Pancreatic cancer is one of the most aggressive and deadly malignancies with a very poor prognosis. Pancreatic cancer-induced visceral pain is very common and is generally presented among the initial symptoms in patients; such pain is strongly associated with poor quality of life, impaired functional activity, and decreased survival. However, the principal neurobiological mechanisms of pain caused by pancreatic cancer have not been fully elucidated. Accumulating studies have shown that miRNAs play a major role in chronic pain by suppressing key molecules involved in nociception. In the present study, we report that microRNA (miR)-330 is highly expressed in the spinal dorsal horn (SDH) of nude mice with pancreatic cancer pain. Mimicking pancreatic carcinoma-induced SDH miR-330 upregulation by microinjection of miR-330 mimic into the SDH significantly induced abdominal mechanical allodynia in normal nude mice. Additionally, we found that the expression of GABA_BR2 was significantly decreased in the SDH of nude mice with pancreatic cancer pain and was regulated directly by miR-330 both in vitro and in vivo. Furthermore, inhibition of miR-330 rescued the expression of GABA_BR2 and alleviated pancreatic carcinoma-induced abdominal pain hypersensitivity in nude mice with pancreatic carcinoma. These results show that miR-330 participates in the genesis of pancreatic carcinoma-induced pain hypersensitivity by inhibiting GABA_BR2 expression in the SDH and might be a potential therapeutic target for pancreatic cancer pain.

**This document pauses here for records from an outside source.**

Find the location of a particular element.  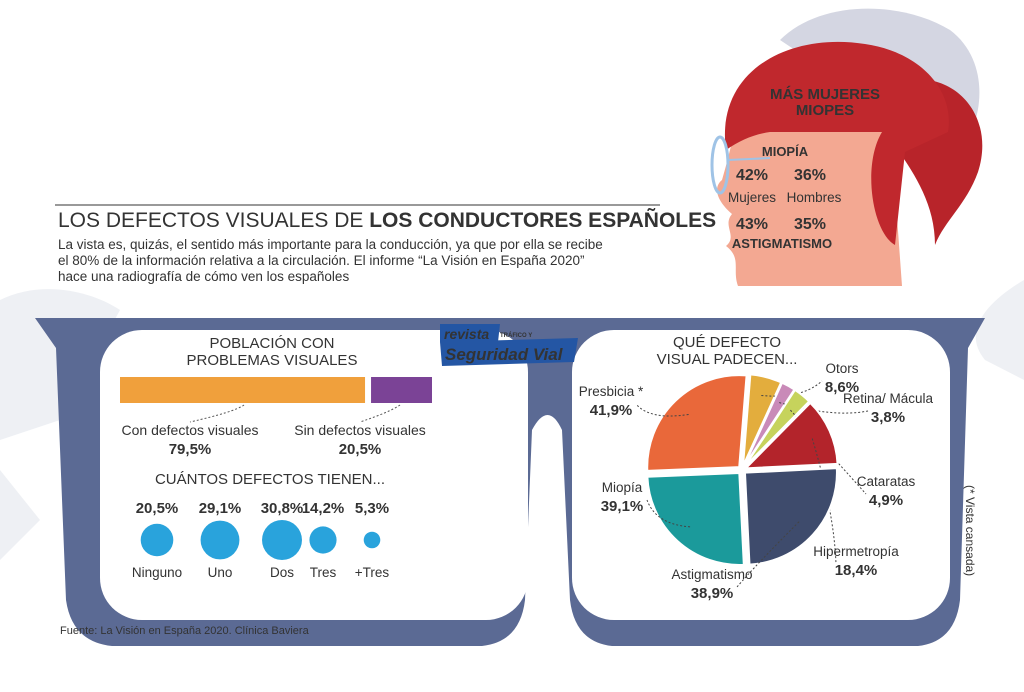

glasses-lens is located at coordinates (720, 165).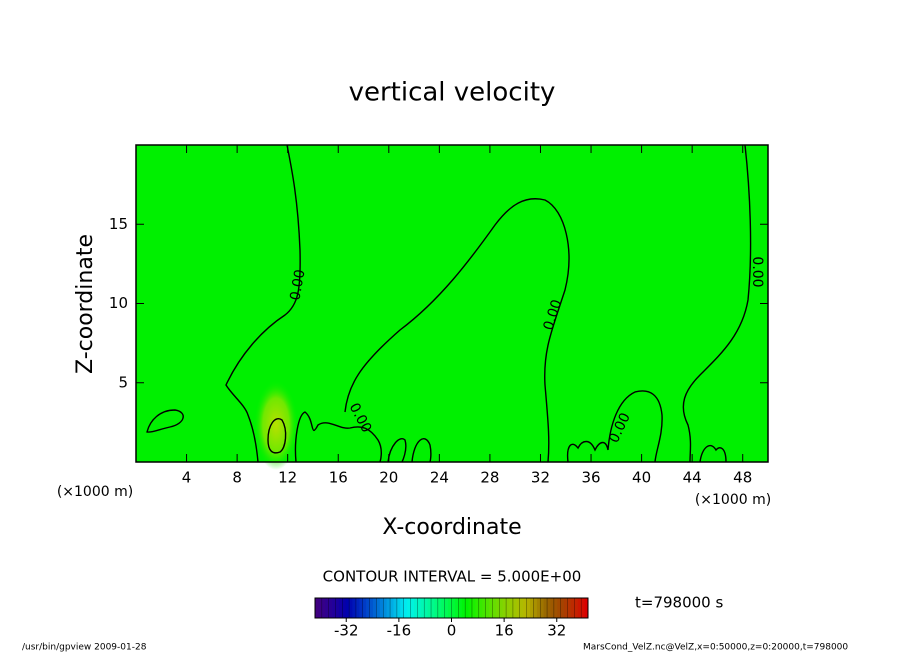 This screenshot has height=658, width=904. Describe the element at coordinates (757, 272) in the screenshot. I see `contour-label: 0.00` at that location.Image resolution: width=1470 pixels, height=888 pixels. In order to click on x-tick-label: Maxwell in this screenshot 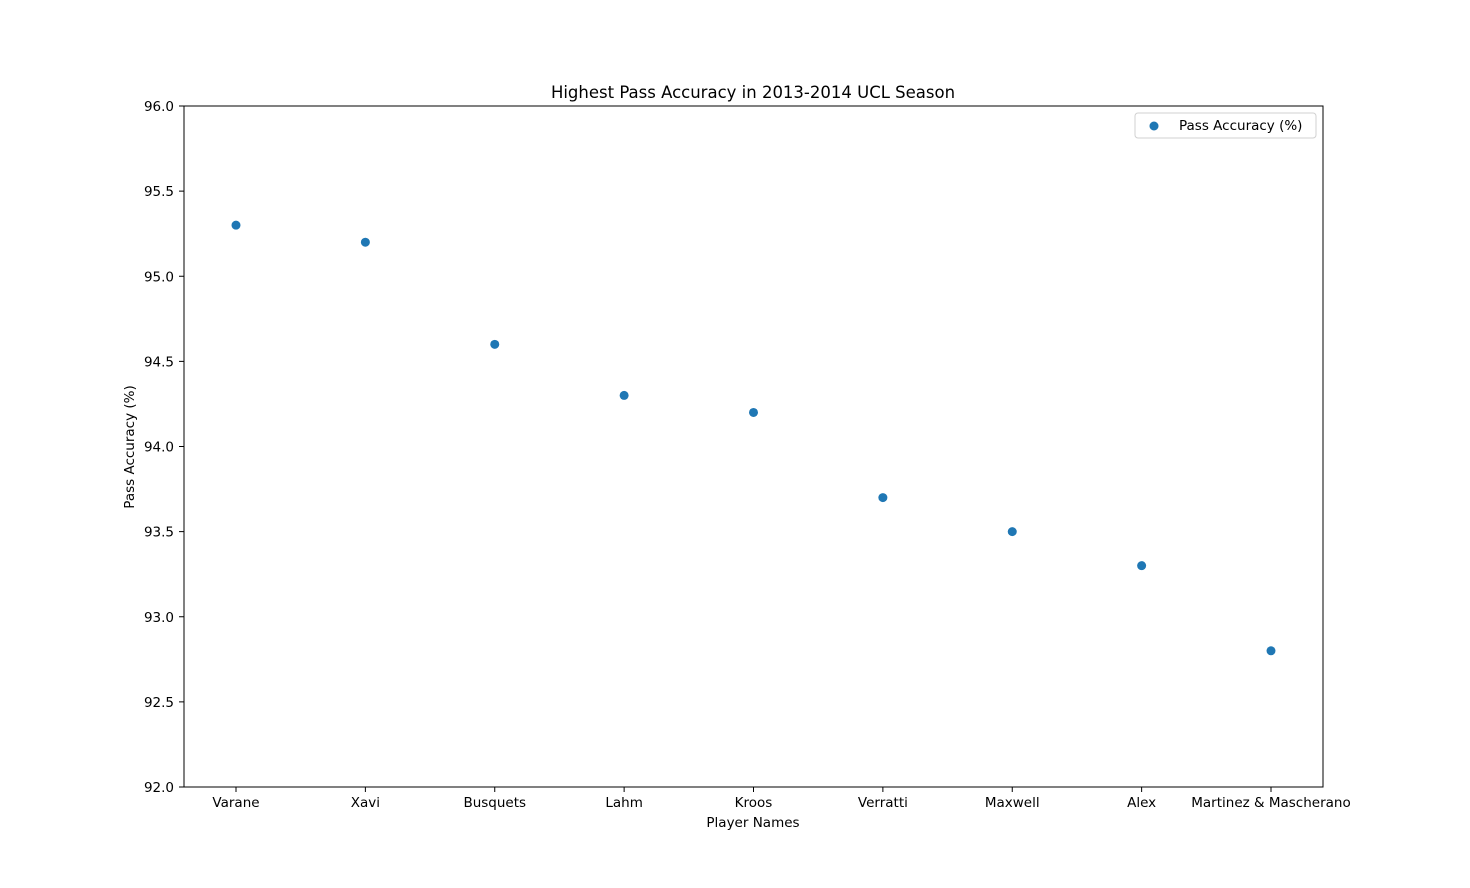, I will do `click(1012, 803)`.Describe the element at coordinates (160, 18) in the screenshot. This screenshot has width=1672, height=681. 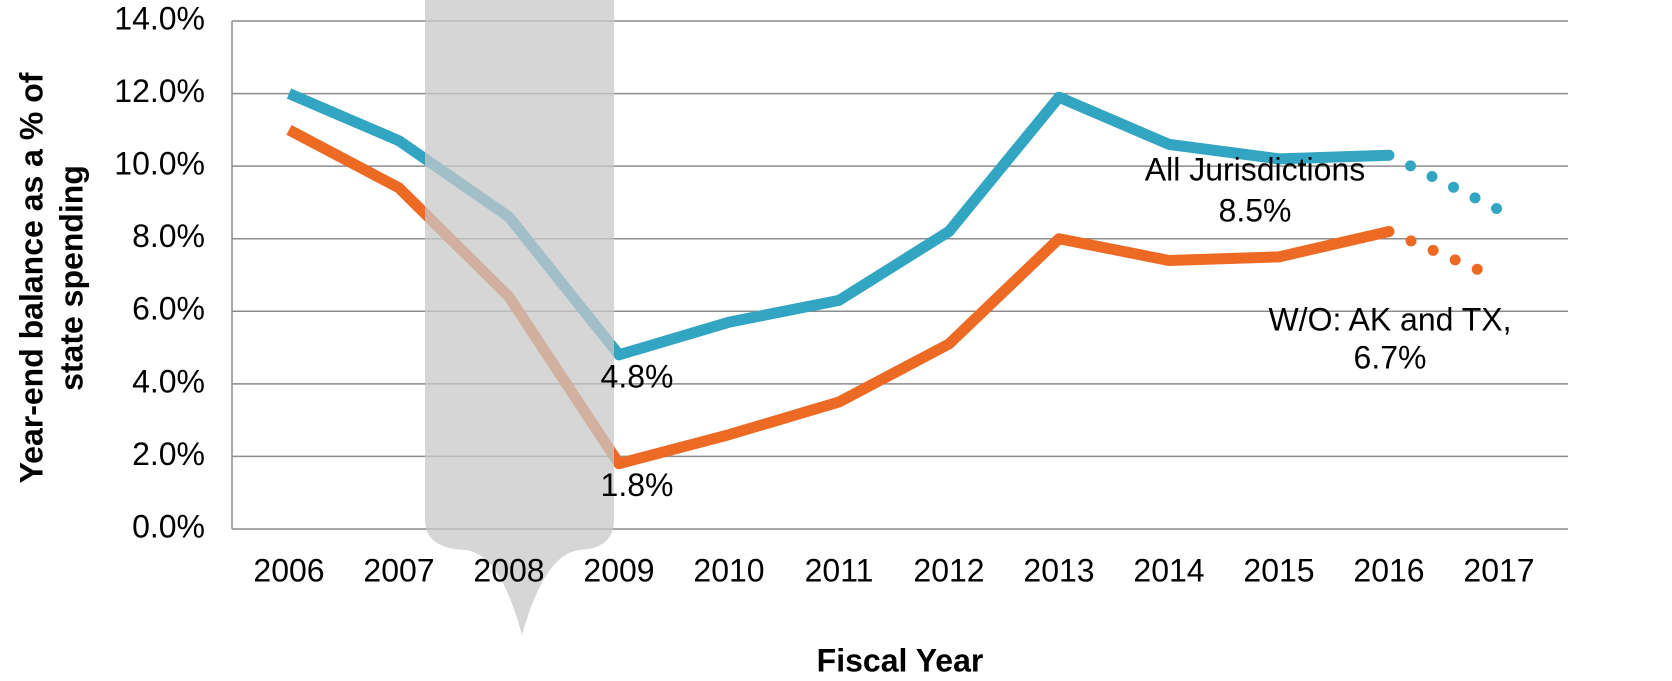
I see `y-tick-label: 14.0%` at that location. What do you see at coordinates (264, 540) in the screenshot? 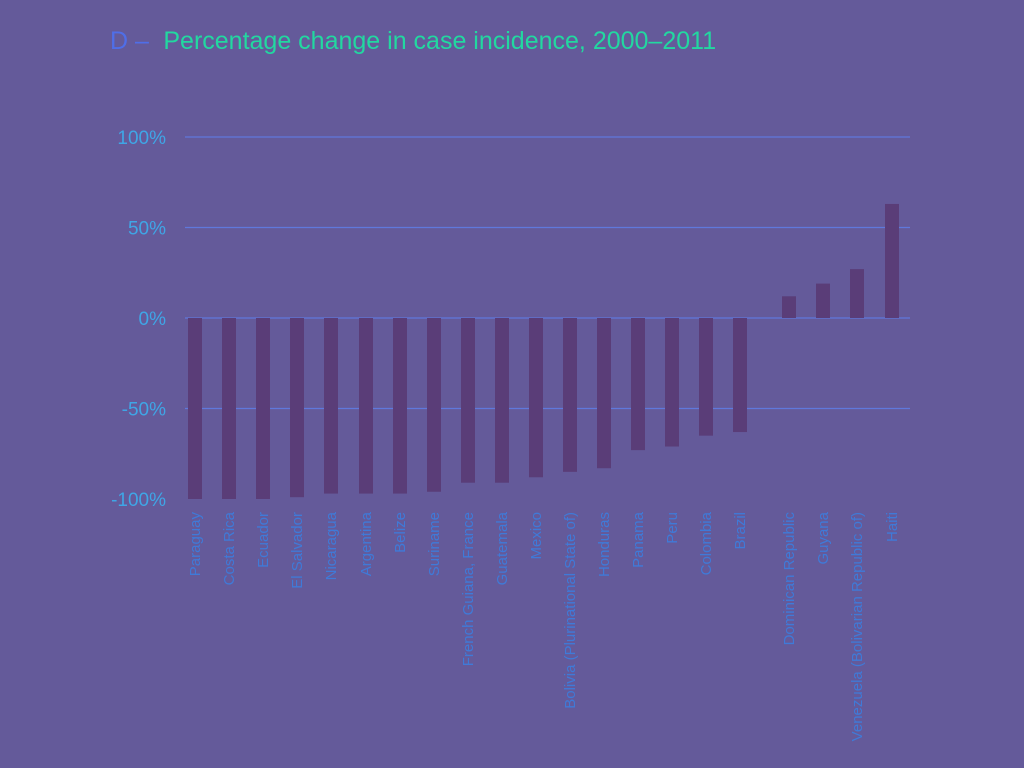
I see `x-tick-label: Ecuador` at bounding box center [264, 540].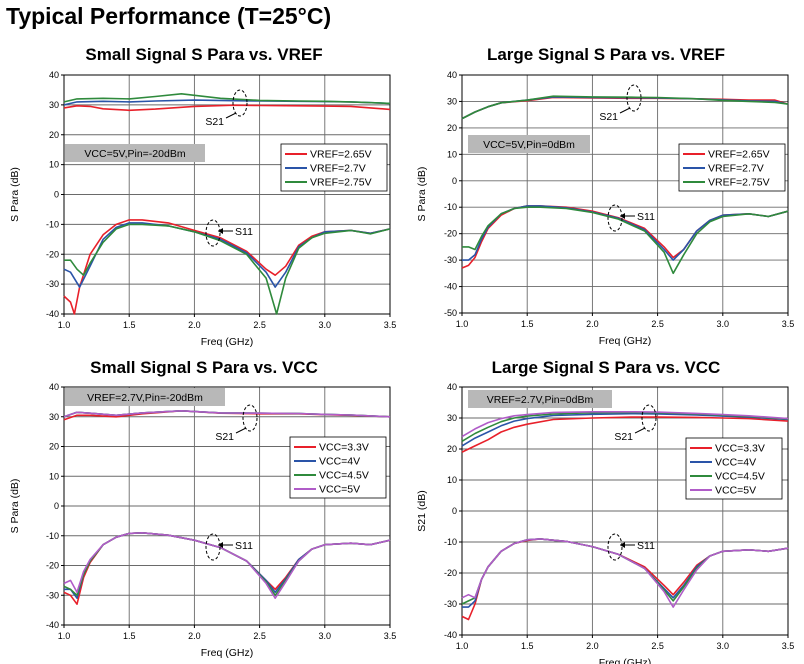 The width and height of the screenshot is (804, 664). Describe the element at coordinates (341, 155) in the screenshot. I see `legend-label: VREF=2.65V` at that location. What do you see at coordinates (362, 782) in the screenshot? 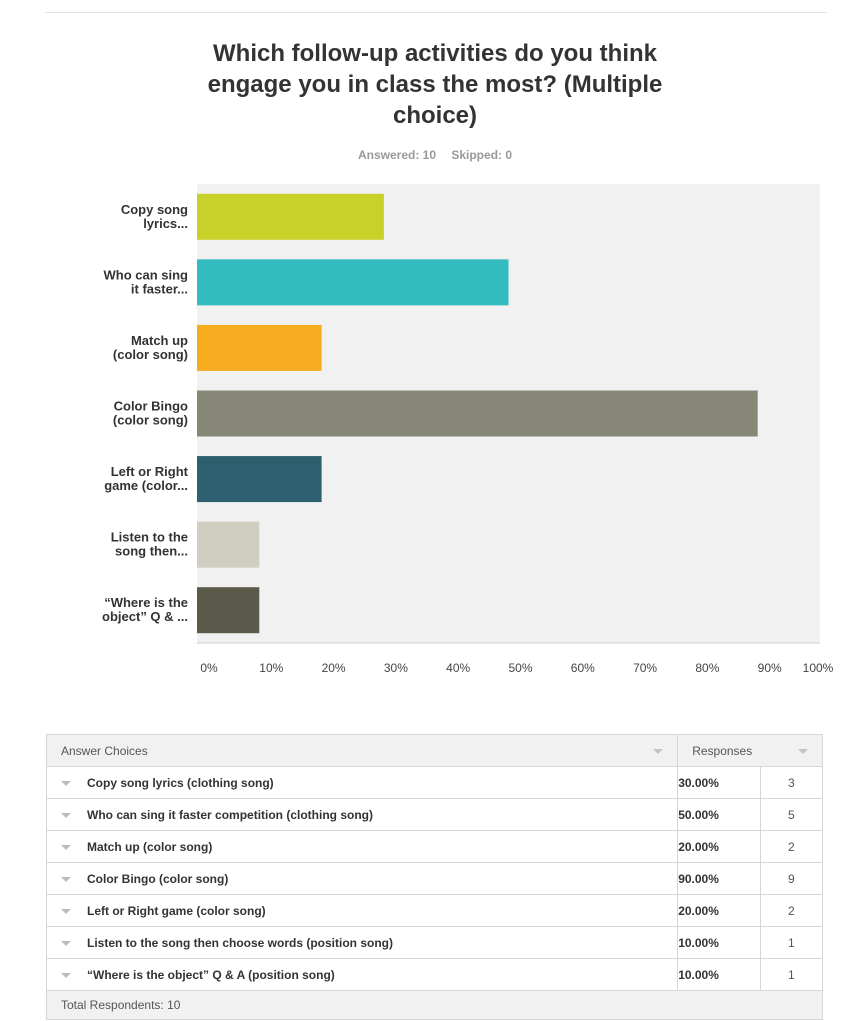
I see `answer-choice-cell: Copy song lyrics (clothing song)` at bounding box center [362, 782].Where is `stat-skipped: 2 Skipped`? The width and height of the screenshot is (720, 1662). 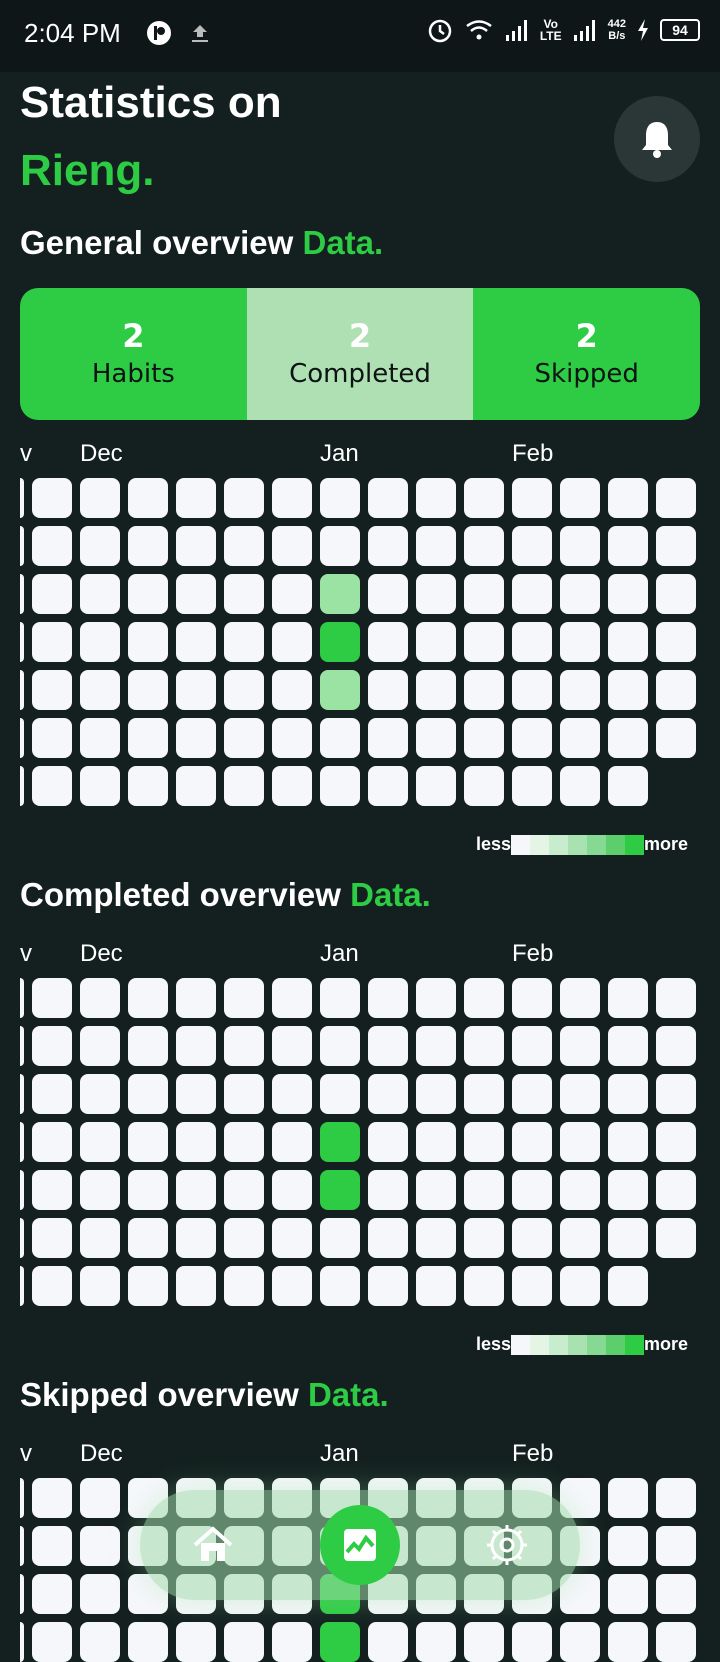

胰腺癌是最具侵袭性和致命性的恶性肿瘤之一，预后极差。胰腺癌引起的内脏痛很常见，一般出现在患者的首发症状中；这种疼痛与生活质量差、功能活动受损和存活率下降密切相关。然而，胰腺癌引起疼痛的主要神经生物学机制尚未完全阐明。越来越多的研究表明，miRNAs 通过抑制参与伤害感受的关键分子在慢性疼痛中发挥重要作用。在本研究中，我们报告了 microRNA (miR)-330 在胰腺癌痛裸鼠的脊髓背角 (SDH) 中高表达。通过将 miR-330 模拟物显微注射到 SDH 中模拟胰腺癌诱导的 SDH miR-330 上调，显着诱导了正常裸鼠的腹部机械性异常性疼痛。此外，我们发现 GABA 的表达_B R2 在患有胰腺癌痛的裸鼠的 SDH 中显着降低，并且在体外和体内均受 miR-330 直接调节。此外，抑制 miR-330 可以挽救 GABA _B R2的表达，并减轻胰腺癌裸鼠中胰腺癌引起的腹痛超敏反应。这些结果表明 miR-330 通过抑制SDH 中GABA _B R2 的表达参与胰腺癌诱导的疼痛超敏反应的发生，并且可能是胰腺癌疼痛的潜在治疗靶点。